Interaction Design in Wallet Passes
Updated June 29, 2025
TL;DR: Interaction design in wallet passes is not about what users do — it's about what the system does for them.
- You can't add buttons, flows, or gestures. That's intentional.
- Three moments you control: recognition, validation, update response
- The best interaction is often no interaction at all
- Passes interact through state changes, not user control
Overview
In wallet passes, interaction design is not about what users do. It's about what the system does for them.
You cannot add buttons. You cannot create flows. You cannot design taps and swipes.
What you can design: the moment the pass appears, what it shows, and what happens after validation. That's it. That's the entire interaction surface.

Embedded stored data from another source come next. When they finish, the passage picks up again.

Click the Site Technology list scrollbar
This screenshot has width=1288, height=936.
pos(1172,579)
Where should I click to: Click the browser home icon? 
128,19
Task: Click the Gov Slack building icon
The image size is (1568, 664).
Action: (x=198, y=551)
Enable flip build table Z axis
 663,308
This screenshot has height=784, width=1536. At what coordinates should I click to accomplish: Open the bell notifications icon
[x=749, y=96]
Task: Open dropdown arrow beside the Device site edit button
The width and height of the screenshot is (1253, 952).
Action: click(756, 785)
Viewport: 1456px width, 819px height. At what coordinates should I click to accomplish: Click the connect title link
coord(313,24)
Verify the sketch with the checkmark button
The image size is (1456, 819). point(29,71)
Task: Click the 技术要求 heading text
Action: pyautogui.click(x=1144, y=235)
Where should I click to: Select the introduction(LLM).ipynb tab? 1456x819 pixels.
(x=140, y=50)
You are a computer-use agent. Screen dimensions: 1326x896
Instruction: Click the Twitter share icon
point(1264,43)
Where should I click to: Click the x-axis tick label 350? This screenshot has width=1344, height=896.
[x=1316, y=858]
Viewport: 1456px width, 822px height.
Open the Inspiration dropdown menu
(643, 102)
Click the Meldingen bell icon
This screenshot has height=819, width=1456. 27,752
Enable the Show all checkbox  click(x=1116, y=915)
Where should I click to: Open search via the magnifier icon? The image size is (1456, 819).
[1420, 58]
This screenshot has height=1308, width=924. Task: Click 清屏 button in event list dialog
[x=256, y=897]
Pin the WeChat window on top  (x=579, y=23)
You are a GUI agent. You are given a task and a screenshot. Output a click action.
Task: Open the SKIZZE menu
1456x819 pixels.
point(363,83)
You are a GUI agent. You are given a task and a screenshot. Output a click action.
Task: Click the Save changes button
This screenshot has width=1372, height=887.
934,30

The interaction you don't control
Designers trained on apps expect to design interaction. In wallet passes, most interaction is designed by Apple and Google.
The lock screen appearance? System decision. The notification timing? System decision. The validation flow? System decision.
Your job is not to design interaction. Your job is to design for the moments the system creates.
Why is interaction in wallet passes intentionally minimal
Wallet passes are not designed for exploration. They are designed for decisive actions: scan, tap, show, confirm.
Every allowed interaction exists to support speed, clarity, and confidence. Anything that slows that down is intentionally excluded.
Why is the primary interaction often not a tap
In many wallet pass experiences, the main interaction is passive. The pass is surfaced automatically, the correct code or credential is already visible, and the user does nothing except present the phone.
This is a radical departure from app interaction models. The best interaction is often the one that doesn't require a decision.
What are the core interaction types you can design for
Wallet passes support a small but powerful set of interaction patterns.
How does the presentation interaction work
The most common interaction is simply showing the pass — a barcode, a QR code, or an NFC credential. The user's role is minimal. The system handles the rest.
Make it unmistakably clear what is being presented and why. When a QR code or credential is the primary interaction, it should be treated as a first-class system element — not embedded inside decorative imagery.
How does tap to reveal work for secondary information
Wallet passes support a clear separation between what must be visible immediately and what can be accessed intentionally. This is often implemented through the back of the pass.
On the back of a pass, you can typically include supporting text, terms or instructions, and a URL for help, policies, or next steps. This information is not meant for the critical moment — it's there when the user chooses to look deeper.
If information is required for validation or access, it does not belong on the back.
How do app links and external actions work
Wallet passes can include a dedicated app link interaction. This link is commonly used to open a branded app, deep-link into a specific screen, or resume a journey outside the wallet.
Importantly, this interaction is flexible. If an app is installed, it can open directly. If not, it can fall back to a web experience. This makes the pass a bridge, not a destination.
App links should support continuity, not replace the pass's core function.
What expanded interactions do poster passes support
Some pass types support richer interaction patterns. Poster-style event passes unlock an additional layer of interaction: an expanded, guided experience with structured secondary views and event-related context.
This is often referred to as an event guide experience. These interactions are still constrained, but they allow more depth, more storytelling, and more contextual navigation.
Even with expanded interaction, the primary moment — entry, validation, access — must remain frictionless.
How do system-driven interactions work
Some interactions are initiated by the system, not the user. Automatic surfacing, lock screen suggestions, and notifications triggered by updates all fall into this category.
The user did not ask for these interactions, but they benefit from them. Design content so these moments make sense instantly, without explanation.
What interactions should you avoid designing
Wallet passes intentionally avoid multi-step flows, custom gestures, user configuration, form input, and navigation trees.
If your experience depends on these, a wallet pass is the wrong surface. Wallet passes are endpoints, not processes.
Why is interaction shaped by trust
Wallet passes work because users trust them. They trust the system UI, the predictable behavior, and the automatic updates.
Every interaction should reinforce that trust. Too many actions, links, or choices undermine confidence.
How do you design for no interaction
One of the hardest shifts for designers is accepting that users may never tap, never explore, and never "engage" — and that's success.
If the pass appears at the right time, shows the right information, and requires no explanation, then the interaction design has worked.
How do passes interact through state changes
Wallet passes interact with users primarily through state changes: active to expired, locked to unlocked, pending to confirmed, upcoming to live.
The user doesn't trigger these changes — they observe them. Make state changes obvious and meaningful.
What is a useful design test for interactions
If you're unsure whether an interaction belongs in a wallet pass, ask: Would this still work if the user never tapped anything?
If the answer is no, the interaction probably doesn't belong there.
The Shift
Stop designing interactions. Start designing for moments the system creates.
The pass appears. The credential is ready. The user shows. The system validates. Done.
If your pass requires explanation, navigation, or decision — the interaction design has failed. Success looks like nothing happening at all.